Detection errors can occur with a per-column threshold operation. However, pixel data cannot be easily filtered, due to the variation in magnification over the domain. This would result in a variable filter length in world coordinates. Therefore, pixel coordinate data are processed without further filtering.

Fig. 3

Image processing steps for edge detection of the free surface waves. a The raw image (\(2016\times 2016 \, \mathrm {pixels}\)) is cropped to show the surface waves. b The threshold distribution is determined over the top part of the image (\(500 \, \mathrm {pixels}\)), which does not contain free surface information. c The image is thresholded and smoothed with a (\(3\times 3\)) Gaussian filter. The edge is detected based on the maximum value per column

2.5 Stereo-PLIF calibration

The scanning stereo-PLIF system is calibrated with a self-calibration procedure after an initial calibration at the outer edges of the measurement domain (i.e., front and aft plane). An updated mapping function is determined at each light sheet location for the two-dimensional free surface measurements.
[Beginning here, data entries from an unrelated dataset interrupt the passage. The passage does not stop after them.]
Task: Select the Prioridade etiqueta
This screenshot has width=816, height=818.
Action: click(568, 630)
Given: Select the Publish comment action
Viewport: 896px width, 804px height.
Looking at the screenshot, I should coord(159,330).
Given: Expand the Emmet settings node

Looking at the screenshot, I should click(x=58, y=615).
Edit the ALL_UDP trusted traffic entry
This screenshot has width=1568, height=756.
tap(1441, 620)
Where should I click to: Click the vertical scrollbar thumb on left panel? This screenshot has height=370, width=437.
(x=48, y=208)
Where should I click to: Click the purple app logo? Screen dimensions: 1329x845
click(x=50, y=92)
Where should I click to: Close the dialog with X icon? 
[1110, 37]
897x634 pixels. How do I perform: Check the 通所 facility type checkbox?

The self-calibration procedure is similar to typical stereo-PIV applications (e.g., Hori and Sakakibara 2004; Wieneke 2008). There is, however, a distinct difference. A stereo-PLIF measurement contains only curvilinear lines (i.e., the intersection of the light sheet with the surface) at a specific free surface height, whereas a stereo-PIV measurement contains information over the entire field-of-view. Images of the liquid free surface are obtained at several unique still water heights, hereby sampling the entire field-of-view. The whole process of the stereo-PLIF calibration procedure is detailed in the following sections.

First, a broad calibration is performed at two planes enclosing the measurement domain (i.e., positive and negative z), shown in Fig. 4, with a two-plane dot pattern target (Type 22, LaVision). An inverse third-order polynomial mapping function \(\mathbf {x} = F_{0_{i,j}}^{-1}(\mathbf {X})\) is determined for each camera (j) and plane (i), which maps pixel coordinates \(\mathbf {X} = (X,Y)\) to world coordinates \(\mathbf {x} = (x,y,z)\) (Soloff et al. 1997).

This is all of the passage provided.